It was considered bad form to kill your opponent when you had the option of cutting the line, but it wasn’t against the rules. It wasn’t murder if it happened in the pit. The rules did, however, say you had to offer a chance to yield three times.
“Do you yield?” the long-hauler hissed into Brysen’s ear, so loud that everyone could hear.
Brysen struggled to break free.
“Yield, little bird, or I’ll give you your first shave with this blade.”
Brysen struggled. His eyes scanned for Shara in the sky.
Five melting seasons ago, their eleventh, he’d rescued Shara from the battle pits after she’d lost their father a full moon’s fortune. She was wounded, and Brysen hand-fed her for weeks, snuggling her to his chest at night to keep her warm and training her in the few hours he could snatch in the meadow whenever their father was away.
“Shara’s got potential,” he always said. “She’ll show she’s a great hawk when she’s given the chance.”
The hawk had yet to show greatness, but Brysen still had the scars from protecting her from their father’s rage.
“Hawks aren’t your pets!” their father had grunted as he whipped Brysen with a dog-leather leash the night Brysen brought Shara back home. He’d cradled her under himself to protect her. Crack! The leather had struck his skin. Crack! “I’ll teach you what loving one will cost you!”
Crack! Crack!
Later, Kylee had helped Brysen scrub his own blood from the floor, but he cleaned it from the bird’s feathers himself one by one in a cold bucket. The bird had let him do it and never made so much as a chirp. They’d been a pair ever since.

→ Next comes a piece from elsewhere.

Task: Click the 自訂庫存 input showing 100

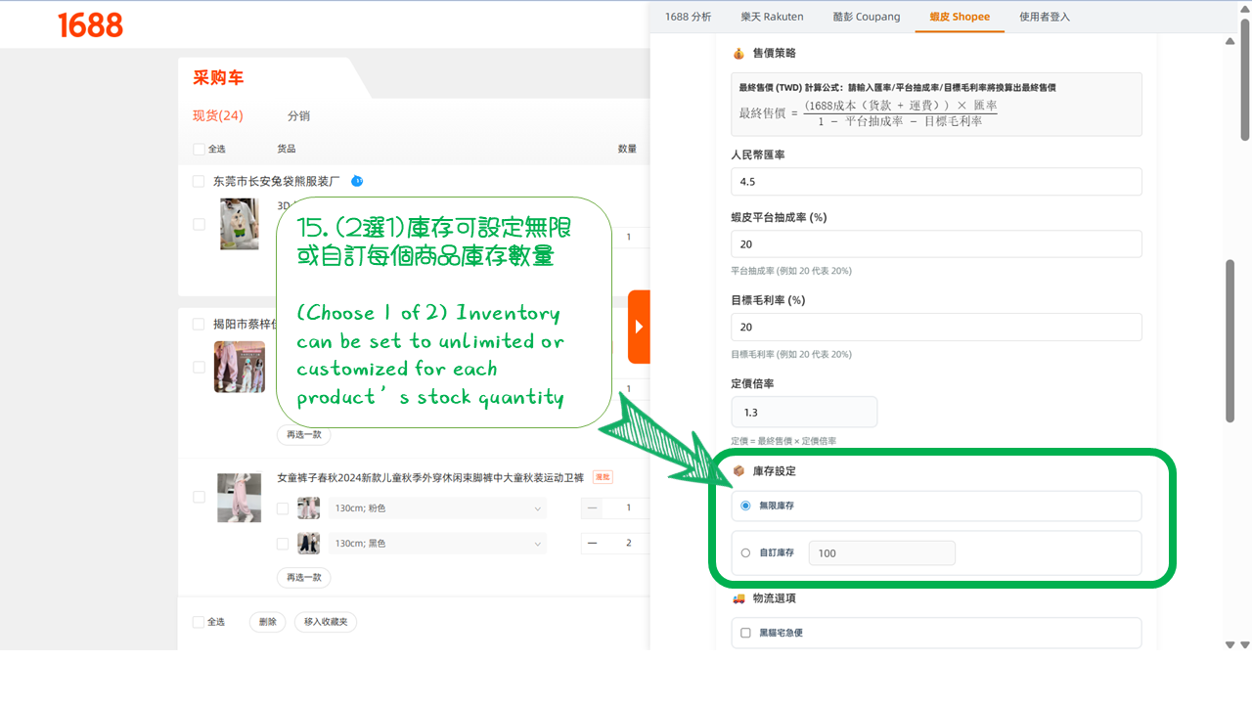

Brysen returned to the battle pits with Shara, match after match, chasing a victory so high and wild, it would blow away the past. He hadn’t found one yet, and he lost far more matches than he won. There was no convincing him that only a fool chased the approval of a dead man.
“Yield!” Kylee shouted. She looked for his friends, the ragtag gang of battle boys, and saw Dymian. He was maybe the only person whose advice Brysen would heed. Maybe. “Dymian, tell him to yield!”
Dymian locked eyes with Kylee, frowned, and opened his palms up to the sky. He couldn’t make Brysen yield any more than she could. Her stupid brother would rather die than fail. He slammed his lips shut and clenched his jaw.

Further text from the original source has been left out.